┌────────

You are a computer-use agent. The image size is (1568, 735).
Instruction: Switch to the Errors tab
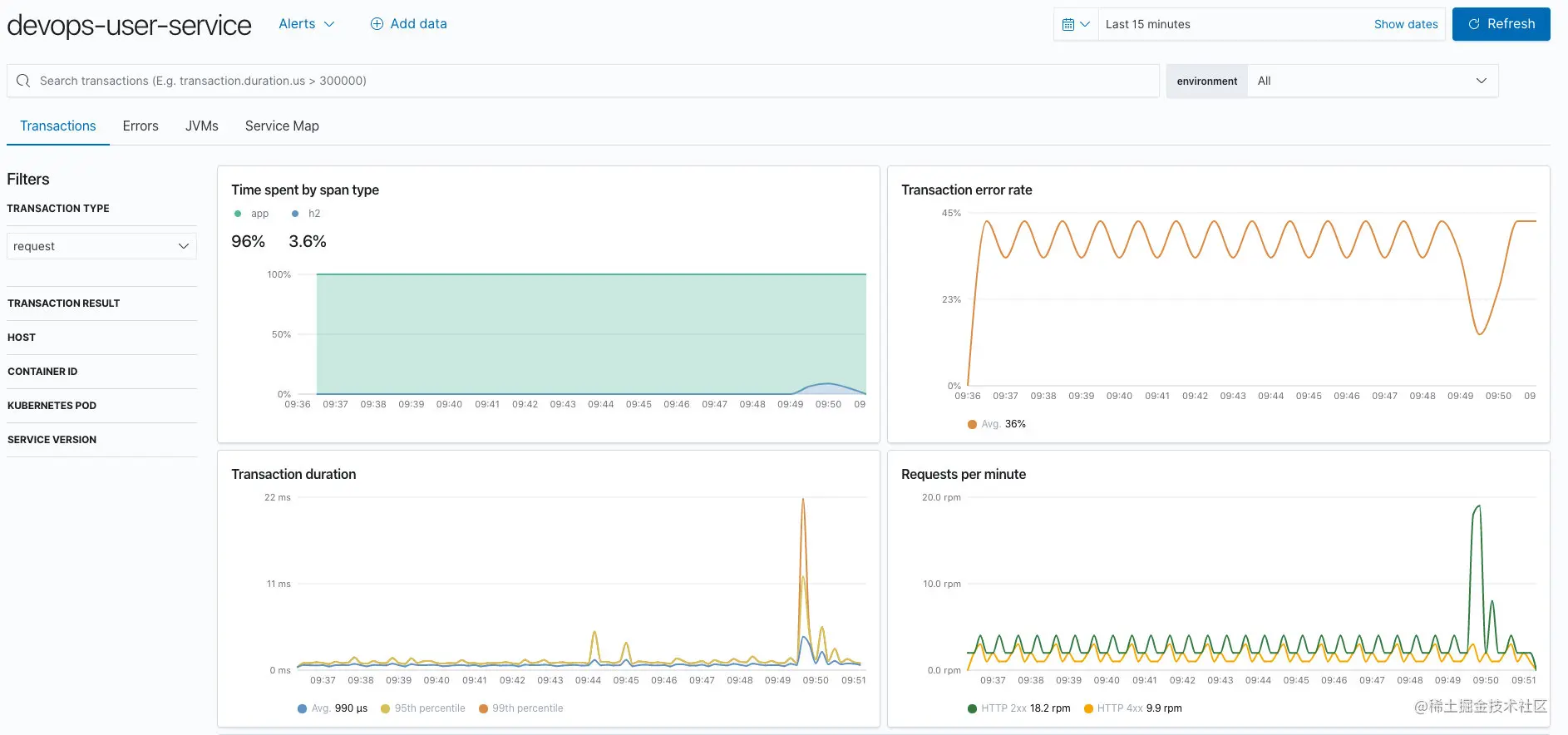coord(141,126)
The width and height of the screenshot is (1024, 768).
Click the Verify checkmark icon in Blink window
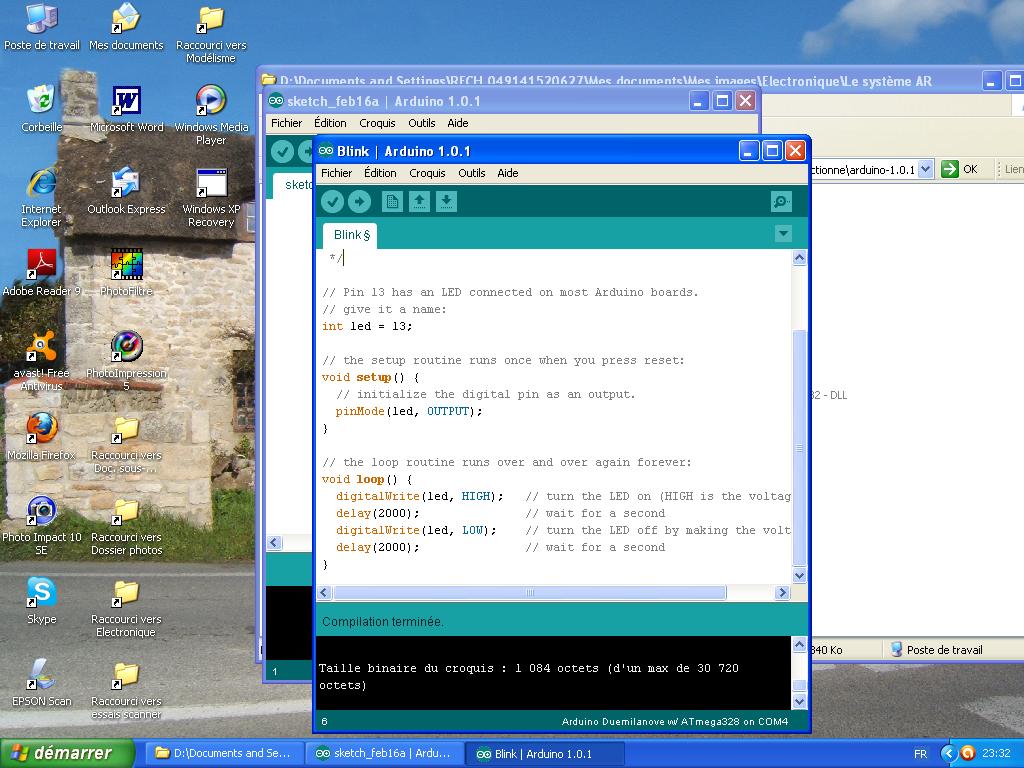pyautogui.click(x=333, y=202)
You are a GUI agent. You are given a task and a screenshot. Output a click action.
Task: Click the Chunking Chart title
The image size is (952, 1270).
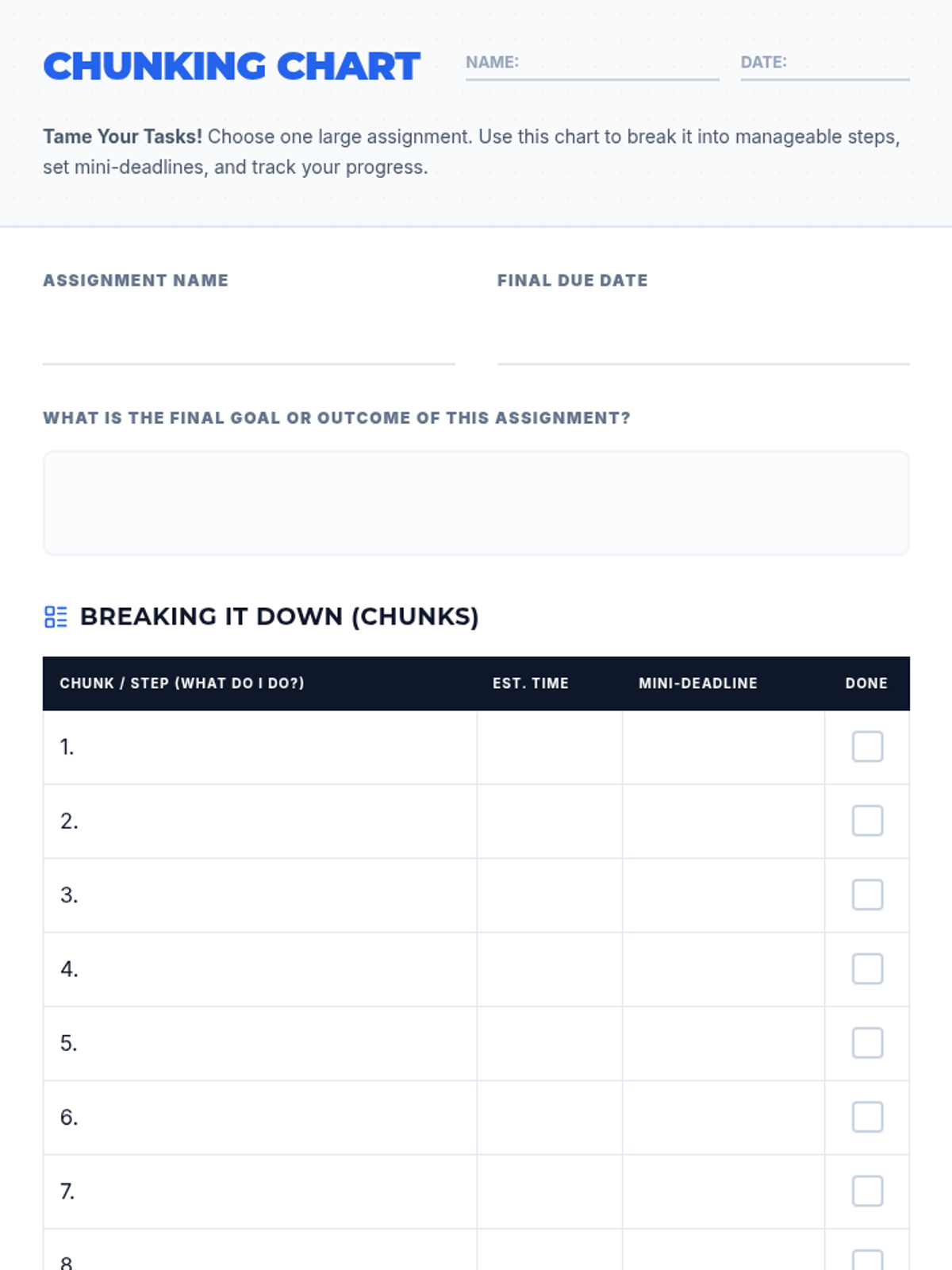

└────────

**Goal of the exercise**
If a line in the records contains the word "image", copy it out.

**Response for this exercise**
You are a computer-use agent. The image size is (1568, 735).
The image size is (952, 1270).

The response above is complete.